*Your task*. Reproduce the lines of the listing below verbatim, from the line containing "Viewport: 1093px width, 761px height." through the last line of the listing, both ends included.

*Records supplied*.
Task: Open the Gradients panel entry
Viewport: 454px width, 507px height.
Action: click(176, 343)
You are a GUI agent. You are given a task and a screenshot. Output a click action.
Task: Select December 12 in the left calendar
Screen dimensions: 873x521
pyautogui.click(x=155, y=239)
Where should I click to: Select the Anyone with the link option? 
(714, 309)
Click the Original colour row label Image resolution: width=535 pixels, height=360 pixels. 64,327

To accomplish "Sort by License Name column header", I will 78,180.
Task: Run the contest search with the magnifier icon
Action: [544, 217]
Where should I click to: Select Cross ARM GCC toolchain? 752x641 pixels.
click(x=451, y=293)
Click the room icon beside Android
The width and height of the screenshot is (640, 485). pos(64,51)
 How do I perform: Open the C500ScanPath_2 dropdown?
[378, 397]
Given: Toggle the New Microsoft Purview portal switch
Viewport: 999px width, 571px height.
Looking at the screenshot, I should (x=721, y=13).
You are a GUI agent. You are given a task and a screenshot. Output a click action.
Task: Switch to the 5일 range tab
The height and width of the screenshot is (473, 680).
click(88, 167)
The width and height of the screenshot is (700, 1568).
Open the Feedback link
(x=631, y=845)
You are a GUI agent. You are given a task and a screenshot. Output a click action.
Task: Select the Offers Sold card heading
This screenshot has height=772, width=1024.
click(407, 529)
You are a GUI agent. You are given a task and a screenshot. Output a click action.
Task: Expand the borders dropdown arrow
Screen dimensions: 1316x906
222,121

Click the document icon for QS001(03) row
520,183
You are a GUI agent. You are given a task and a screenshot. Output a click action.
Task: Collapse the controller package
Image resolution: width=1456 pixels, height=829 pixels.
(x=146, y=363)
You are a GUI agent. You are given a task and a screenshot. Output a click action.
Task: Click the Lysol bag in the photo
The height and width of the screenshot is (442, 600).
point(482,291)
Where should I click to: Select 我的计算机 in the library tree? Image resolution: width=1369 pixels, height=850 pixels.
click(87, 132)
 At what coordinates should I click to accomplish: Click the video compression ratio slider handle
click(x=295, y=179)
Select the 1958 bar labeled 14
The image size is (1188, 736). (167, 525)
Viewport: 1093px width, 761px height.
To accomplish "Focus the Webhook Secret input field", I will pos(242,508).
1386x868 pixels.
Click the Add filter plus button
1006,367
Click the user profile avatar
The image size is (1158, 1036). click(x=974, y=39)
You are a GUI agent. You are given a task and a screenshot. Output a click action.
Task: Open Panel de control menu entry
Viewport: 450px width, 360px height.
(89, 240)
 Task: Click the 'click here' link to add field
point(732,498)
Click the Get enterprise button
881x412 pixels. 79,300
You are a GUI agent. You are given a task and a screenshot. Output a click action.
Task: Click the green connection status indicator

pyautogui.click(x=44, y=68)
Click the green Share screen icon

*Output for this task*.
Viewport: 1093px width, 761px height.
To accomplish "Focus the Webhook Secret input field", I will pos(242,508).
1386x868 pixels.
Click the Add filter plus button
1006,367
Click the user profile avatar
The image size is (1158, 1036). click(x=974, y=39)
You are a GUI agent. You are given a task and a screenshot. Output a click action.
Task: Open Panel de control menu entry
Viewport: 450px width, 360px height.
(89, 240)
 Task: Click the 'click here' link to add field
point(732,498)
Click the Get enterprise button
881x412 pixels. 79,300
You are a GUI agent. You are given a task and a screenshot. Output a click action.
Task: Click the green connection status indicator

pyautogui.click(x=44, y=68)
Click the green Share screen icon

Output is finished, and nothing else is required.